How does the experience of a bluegrass festival like Telluride compare to some of the larger Bonnaroo or All Good type events?

PH: I like playing at the Bonnaroo, All Good type events better. I like being the different band or the odd duck more. I feel like it gives us the better staging ground for our eccentricness and our non-bluegrass side, and then also the bluegrass side is more poignant in that setting than it is at a bluegrass festival. Just as an example, we played a festival called Romp in Owensboro, Kentucky last week, and Vince Gill played a bluegrass set before us, and then Jesse McReynolds played before him and both of those bands played “How Mountain Girls Can Love.” I was thinking “wouldn’t it be funny if we also played ‘How Mountain Girls Can Love?’” But I tend to notice at an event like Telluride, when Sam Bush and all these other great players are there, I get a little more intimidated because more people are aware of our craft, and I think as a band we shine playing for people who don’t already know that they love bluegrass. It’s like a conversion process—we’re crusaders converting the savage mainlanders to the new religion of bluegrass. Maybe part of that comes from… people ask a lot “what’s the bluegrass scene like in Michigan?” and the answer is “well, we are.” There are bluegrass festivals in Michigan and stuff, but I think a lot of our early shows in bars and locally were just like that—we were converting a lot of people to bluegrass, and that’s when things like “When Doves Cry” become good ideas. People who don’t like bluegrass are like “Oh, this is really neat!” I know it’s cheesy, but that’s ok.

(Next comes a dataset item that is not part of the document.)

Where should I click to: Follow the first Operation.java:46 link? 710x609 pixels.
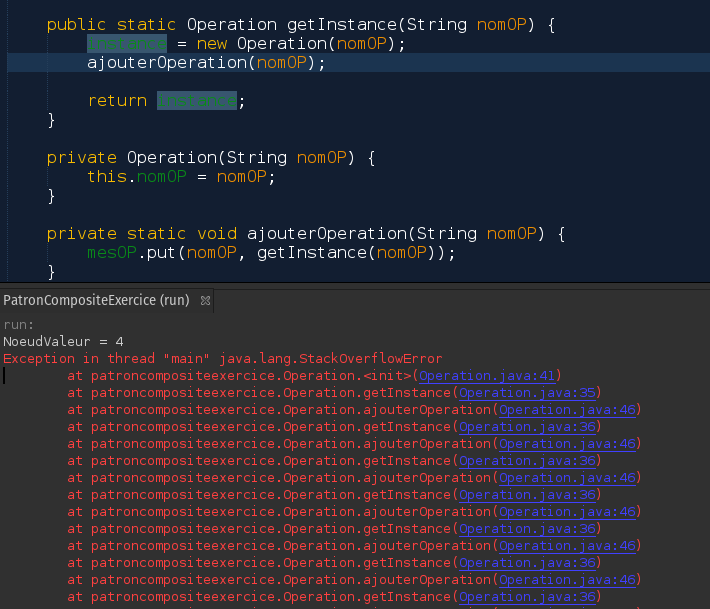(x=567, y=410)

One last question- who played the kazoo on “Hot Dogs (On Parade)?”

PH: All of us! That was the last thing we did, there’s a champagne cork popping there too if you listen carefully right at the end. We joked around about it the whole time and then did it. The funny thing is we played kazoos through the whole song, all of us. But we didn’t keep it all, but floating around in the archives somewhere there’s an all-kazoo version of that song. It’s pretty much one of the most atrocious things I’ve ever heard.

AB: (laughs) I think that was Dave’s idea. He wrote the song, and we all thought it was sheer genius, because what every bluegrass album needs is a kazoo section, of course. It was one of those things in the studio where it’s like “Is this a good idea or a bad idea?” And we don’t really know. When we hear it we’re like “Well I think it’s awesome.” And then once you send the album to mastering you’re still scratching your head and thinking “Is that awesome?” I think that humor is an important side of music along with everything else, which maybe comes from my background listening to Phish. At the end of “Bring Out Your Dead” on Handguns, which is a heavy, heavy track with distortion and everything, it ends and then the first thing you hear is a kazoo blast into a guitar instrumental song—it makes me laugh every time.